# [Work to complete]
Each entry must be restated exactly as it appears.
━━━━━ Extracted material ━━━━━
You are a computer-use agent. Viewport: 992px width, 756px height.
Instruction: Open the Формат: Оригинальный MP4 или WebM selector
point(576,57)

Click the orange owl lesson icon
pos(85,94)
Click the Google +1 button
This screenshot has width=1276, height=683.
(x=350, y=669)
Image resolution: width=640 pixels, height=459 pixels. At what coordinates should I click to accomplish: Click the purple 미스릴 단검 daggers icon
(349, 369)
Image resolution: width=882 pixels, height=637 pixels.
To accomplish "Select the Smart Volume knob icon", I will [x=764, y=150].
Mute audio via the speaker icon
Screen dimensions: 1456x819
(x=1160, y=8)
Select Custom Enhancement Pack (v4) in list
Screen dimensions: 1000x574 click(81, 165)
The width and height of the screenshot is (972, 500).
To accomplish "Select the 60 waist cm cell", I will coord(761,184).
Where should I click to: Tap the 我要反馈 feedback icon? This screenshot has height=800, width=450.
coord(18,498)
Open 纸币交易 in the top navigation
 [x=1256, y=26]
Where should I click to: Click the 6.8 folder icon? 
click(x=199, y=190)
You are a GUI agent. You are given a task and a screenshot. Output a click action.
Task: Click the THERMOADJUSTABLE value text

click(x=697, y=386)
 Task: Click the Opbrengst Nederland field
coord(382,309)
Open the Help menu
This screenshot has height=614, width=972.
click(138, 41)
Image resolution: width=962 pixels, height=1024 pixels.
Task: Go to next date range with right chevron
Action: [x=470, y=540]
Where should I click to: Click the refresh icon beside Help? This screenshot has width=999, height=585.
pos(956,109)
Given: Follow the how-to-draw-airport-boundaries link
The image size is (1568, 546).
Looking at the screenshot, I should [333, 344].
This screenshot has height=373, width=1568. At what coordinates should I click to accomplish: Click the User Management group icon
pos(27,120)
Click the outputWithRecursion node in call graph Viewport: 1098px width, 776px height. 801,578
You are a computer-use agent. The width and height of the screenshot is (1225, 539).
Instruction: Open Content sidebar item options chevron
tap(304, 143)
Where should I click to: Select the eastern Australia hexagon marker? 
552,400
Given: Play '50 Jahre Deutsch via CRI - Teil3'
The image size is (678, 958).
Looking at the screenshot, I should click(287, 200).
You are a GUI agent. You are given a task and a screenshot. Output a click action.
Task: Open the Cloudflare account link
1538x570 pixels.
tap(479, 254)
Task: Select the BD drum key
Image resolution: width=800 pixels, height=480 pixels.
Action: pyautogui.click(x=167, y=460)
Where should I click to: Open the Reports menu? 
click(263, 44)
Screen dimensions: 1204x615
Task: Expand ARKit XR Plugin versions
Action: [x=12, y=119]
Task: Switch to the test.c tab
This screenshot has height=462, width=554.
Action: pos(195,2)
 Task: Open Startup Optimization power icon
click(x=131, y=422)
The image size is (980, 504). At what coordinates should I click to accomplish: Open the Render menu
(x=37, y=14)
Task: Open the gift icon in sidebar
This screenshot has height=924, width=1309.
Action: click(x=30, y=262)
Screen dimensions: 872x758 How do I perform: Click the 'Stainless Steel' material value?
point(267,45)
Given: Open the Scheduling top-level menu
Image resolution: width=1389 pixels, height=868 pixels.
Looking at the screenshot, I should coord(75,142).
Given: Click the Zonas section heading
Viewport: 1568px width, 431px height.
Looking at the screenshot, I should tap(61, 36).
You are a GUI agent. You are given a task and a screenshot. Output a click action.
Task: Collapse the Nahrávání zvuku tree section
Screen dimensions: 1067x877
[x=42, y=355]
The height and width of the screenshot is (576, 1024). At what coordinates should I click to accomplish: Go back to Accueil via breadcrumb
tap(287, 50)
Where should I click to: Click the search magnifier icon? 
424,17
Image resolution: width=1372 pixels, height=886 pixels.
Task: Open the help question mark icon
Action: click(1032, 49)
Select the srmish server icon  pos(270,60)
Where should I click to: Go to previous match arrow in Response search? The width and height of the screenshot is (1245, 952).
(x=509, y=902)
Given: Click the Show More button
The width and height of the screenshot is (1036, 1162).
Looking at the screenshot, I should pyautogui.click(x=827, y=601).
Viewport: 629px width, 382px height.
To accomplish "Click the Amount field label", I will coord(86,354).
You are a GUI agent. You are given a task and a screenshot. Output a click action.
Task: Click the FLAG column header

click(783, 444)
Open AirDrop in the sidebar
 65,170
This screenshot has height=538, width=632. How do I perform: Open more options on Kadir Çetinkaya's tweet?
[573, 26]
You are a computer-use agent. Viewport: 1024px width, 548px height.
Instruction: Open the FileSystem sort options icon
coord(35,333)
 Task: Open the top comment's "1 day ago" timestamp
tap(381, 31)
━━━━━
# [Output below]
You are a computer-use agent. Viewport: 992px width, 756px height.
Instruction: Open the Формат: Оригинальный MP4 или WebM selector
point(576,57)

Click the orange owl lesson icon
pos(85,94)
Click the Google +1 button
This screenshot has width=1276, height=683.
(x=350, y=669)
Image resolution: width=640 pixels, height=459 pixels. At what coordinates should I click to accomplish: Click the purple 미스릴 단검 daggers icon
(349, 369)
Image resolution: width=882 pixels, height=637 pixels.
To accomplish "Select the Smart Volume knob icon", I will [x=764, y=150].
Mute audio via the speaker icon
Screen dimensions: 1456x819
(x=1160, y=8)
Select Custom Enhancement Pack (v4) in list
Screen dimensions: 1000x574 click(81, 165)
The width and height of the screenshot is (972, 500).
To accomplish "Select the 60 waist cm cell", I will coord(761,184).
Where should I click to: Tap the 我要反馈 feedback icon? This screenshot has height=800, width=450.
coord(18,498)
Open 纸币交易 in the top navigation
 [x=1256, y=26]
Where should I click to: Click the 6.8 folder icon? 
click(x=199, y=190)
You are a GUI agent. You are given a task and a screenshot. Output a click action.
Task: Click the THERMOADJUSTABLE value text

click(x=697, y=386)
 Task: Click the Opbrengst Nederland field
coord(382,309)
Open the Help menu
This screenshot has height=614, width=972.
click(138, 41)
Image resolution: width=962 pixels, height=1024 pixels.
Task: Go to next date range with right chevron
Action: [x=470, y=540]
Where should I click to: Click the refresh icon beside Help? This screenshot has width=999, height=585.
pos(956,109)
Given: Follow the how-to-draw-airport-boundaries link
The image size is (1568, 546).
Looking at the screenshot, I should [333, 344].
This screenshot has height=373, width=1568. At what coordinates should I click to accomplish: Click the User Management group icon
pos(27,120)
Click the outputWithRecursion node in call graph Viewport: 1098px width, 776px height. 801,578
You are a computer-use agent. The width and height of the screenshot is (1225, 539).
Instruction: Open Content sidebar item options chevron
tap(304, 143)
Where should I click to: Select the eastern Australia hexagon marker? 
552,400
Given: Play '50 Jahre Deutsch via CRI - Teil3'
The image size is (678, 958).
Looking at the screenshot, I should click(287, 200).
You are a GUI agent. You are given a task and a screenshot. Output a click action.
Task: Open the Cloudflare account link
1538x570 pixels.
tap(479, 254)
Task: Select the BD drum key
Image resolution: width=800 pixels, height=480 pixels.
Action: pyautogui.click(x=167, y=460)
Where should I click to: Open the Reports menu? 
click(263, 44)
Screen dimensions: 1204x615
Task: Expand ARKit XR Plugin versions
Action: [x=12, y=119]
Task: Switch to the test.c tab
This screenshot has height=462, width=554.
Action: pos(195,2)
 Task: Open Startup Optimization power icon
click(x=131, y=422)
The image size is (980, 504). At what coordinates should I click to accomplish: Open the Render menu
(x=37, y=14)
Task: Open the gift icon in sidebar
This screenshot has height=924, width=1309.
Action: click(x=30, y=262)
Screen dimensions: 872x758 How do I perform: Click the 'Stainless Steel' material value?
point(267,45)
Given: Open the Scheduling top-level menu
Image resolution: width=1389 pixels, height=868 pixels.
Looking at the screenshot, I should coord(75,142).
Given: Click the Zonas section heading
Viewport: 1568px width, 431px height.
Looking at the screenshot, I should tap(61, 36).
You are a GUI agent. You are given a task and a screenshot. Output a click action.
Task: Collapse the Nahrávání zvuku tree section
Screen dimensions: 1067x877
[x=42, y=355]
The height and width of the screenshot is (576, 1024). At what coordinates should I click to accomplish: Go back to Accueil via breadcrumb
tap(287, 50)
Where should I click to: Click the search magnifier icon? 
424,17
Image resolution: width=1372 pixels, height=886 pixels.
Task: Open the help question mark icon
Action: click(1032, 49)
Select the srmish server icon  pos(270,60)
Where should I click to: Go to previous match arrow in Response search? The width and height of the screenshot is (1245, 952).
(x=509, y=902)
Given: Click the Show More button
The width and height of the screenshot is (1036, 1162).
Looking at the screenshot, I should pyautogui.click(x=827, y=601).
Viewport: 629px width, 382px height.
To accomplish "Click the Amount field label", I will coord(86,354).
You are a GUI agent. You are given a task and a screenshot. Output a click action.
Task: Click the FLAG column header

click(783, 444)
Open AirDrop in the sidebar
 65,170
This screenshot has height=538, width=632. How do I perform: Open more options on Kadir Çetinkaya's tweet?
[573, 26]
You are a computer-use agent. Viewport: 1024px width, 548px height.
Instruction: Open the FileSystem sort options icon
coord(35,333)
 Task: Open the top comment's "1 day ago" timestamp
tap(381, 31)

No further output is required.